On May 17, 2018, then-prime minister Theresa May apologized for the scandal, in which Black Britons who had arrived in the United Kingdom from the Caribbean after World War II were required, after living and working in the UK for decades, to meet impossible government requirements to prove their UK citizenship or residence rights. As a result, they lost jobs, homes, health care, pensions, and benefits. In many cases, they were detained, deported, and separated from their families.
“Five years after the Windrush scandal came to light, the Home Office compensation scheme is compounding its injustice by denying claimants their right to redress for the life-altering losses and negative effects it has had on their lives for years,” said Almaz Teffera, researcher on racism in Europe at Human Rights Watch. “The UK government should hand over the compensation scheme to an independent body that guarantees each claimant a fair and independent hearing.”
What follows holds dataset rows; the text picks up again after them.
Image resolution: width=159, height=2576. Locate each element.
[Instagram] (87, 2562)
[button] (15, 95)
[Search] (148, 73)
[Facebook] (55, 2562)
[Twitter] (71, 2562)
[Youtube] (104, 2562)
In April 2019, as part of the UK government’s responsibility to right the wrongs, the Home Office opened the Windrush Compensation Scheme to compensate members and relatives of the Windrush generation for losses and hardships they suffered as a result of not being able to prove their lawful status in the UK. The Windrush generation, who travelled with a legal right to live and work in the UK, was named after the HMT Empire Windrush, the ship that brought them to the UK.
Human Rights Watch interviewed over a dozen people with firsthand knowledge of the claims process in February 2023. Human Rights Watch found that the scheme is unfit for its purpose and requires urgent reform to protect the rights of claimants. The scheme should be independent, provide legal aid to claimants to assist with the complex application process, reduce the unduly high burden of proof for applicants, and provide meaningful avenues of appeal to address arbitrary decision making. As of January, only 12.8 percent of the estimated 11,500 eligible claimants had been compensated.
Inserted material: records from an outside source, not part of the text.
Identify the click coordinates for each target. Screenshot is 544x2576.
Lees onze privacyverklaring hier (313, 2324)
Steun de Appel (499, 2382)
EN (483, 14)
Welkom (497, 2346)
There was a strong consensus among those interviewed that, in the words of one claimant, the compensation scheme “was designed to fail the people who were supposed to benefit from it.”
The Windrush scandal became public in 2017 and widely known in April 2018. It affected thousands of citizens and lawful, long-term residents who arrived in the UK starting in 1948 as citizens of the UK or of former British colonies, but fell victim in the period after 2010 until present to what the UK government had called the “hostile environment policy.” The policy, a set of requirements reflected in UK immigration legislation, is designed to prevent access to services for anyone unable to prove their immigration status, with the stated aim of making the requirements so difficult that they would induce people to leave the country.
While the people who came to live in the UK from the Caribbean had a legal right to permanently live and work, the Home Office had failed to issue them documentation to prove their lawful status in the UK.
In 2022, a leaked internal report by a historian commissioned by the Home Office revealed that “during the period 1950-1981, every single piece of immigration or citizenship legislation was designed at least in part to reduce the number of people with black or brown skin who were permitted to live and work in the UK,” deeming citizens from former colonies not to belong to the UK. The Home Office told Human Rights Watch that the report would not be published because the views expressed in it were those of the author alone and did not represent government policy.
Wendy Williams, the author of the inquiry report, Windrush Lessons Learned Review, said that UK’s hostile environment immigration policy reflected “institutional ignorance and thoughtlessness towards the issue of race and the history of the Windrush generation within [the Home Office … and was] consistent with some elements of the definition of institutional racism.”
The Home Office has since admitted that its policies have a disproportionate impact on ethnic and racial minorities.
In 2020, a senior Black Home Office official resigned from the Windrush compensation team in response to what she said was the “complete lack of humanity” within the Home Office toward Windrush claimants, saying that she had witnessed a culture of racism among Home Office staff.
Human Rights Watch sent an overview of its findings to the Home Office on March 10, 2023, seeking input and comments, and received a response on April 4.
The UK’s Human Rights Act gives effect in domestic law to the right to an effective remedy under the European Convention on Human Rights, which requires that the remedy be adequate, prompt, and accessible. A similar right appears in the International Covenant on Civil and Political Rights and the International Convention on the Elimination of All Forms of Racial Discrimination, both of which are legally binding in the UK.
The UN Committee Against Torture raised the Windrush scandal during the UK’s last review in 2019, noting “years of ill-treatment suffered by people from the Caribbean and other parts of the Commonwealth at the hand of immigration officials and other official bodies in the United Kingdom […] includ[ing] detention and deprivation of access to healthcare services and accommodation.”
The UN Working Group of Experts on People of African Descent said following its January 2023 UK visit that the Windrush generation had suffered “irreparable harm” and that redress was “imperative.” They recommended: “Reparations and restoration of rights to Windrush claimants should be equally simple, without complex application and reporting requirements and with all uncertainty resolved in favour of the claimant.”
“The failure of the Windrush Compensation Scheme and the scandal itself are connected to unresolved institutional racism that dates back to the British Empire,” Teffera said. “To avoid more Windrush-style scandals, the UK government should urgently reform its immigration system in response to international and national concerns about the existence of deeply rooted racism.”